[Chris Angelico, on "probable prime" testers]
You can say that about algorithms easily enough. My point is that this ought to be a constraint on the function - implementations may choose other algorithms, but they MUST follow one pattern or the other, meaning that a Python script can depend on it without knowing the implementation. Like guaranteeing that list.sort() is stable without stipulating the actual sort algo used.
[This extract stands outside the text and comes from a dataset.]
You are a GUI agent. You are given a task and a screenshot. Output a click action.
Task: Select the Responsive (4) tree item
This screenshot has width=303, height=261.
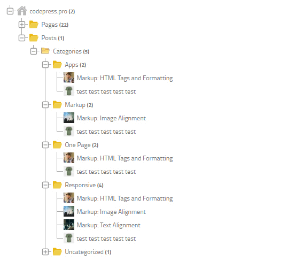[x=84, y=185]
I agree! Don't worry about it - if this module gets added, I'll make sure of it. My own "probable prime" function starts like so: def pp(n, k=10): """ Return True iff n is a probable prime, using k Miller-Rabin tests. When False, n is definitely composite. """ In the context of algorithmic number theory, "no false negatives" is implied by that context, but it should be spelled out anyway. A "probable prime", by definition, is an integer that satisfies some property that _all_ primes satisfy, but that some composites may satisfy too. The variation among probable prime algorithms is in which specific property(ies) they test for. For example: def pp1(n): return True meets the promise, but is useless ;-) def pp2(n): return n % 3 != 0 or n == 3 is slightly less useless. But def pp3(n): return n % 3 != 0 would be incorrect, because pp3(3) returns False - `n % 3 != 0` is not a property that all primes satisfy.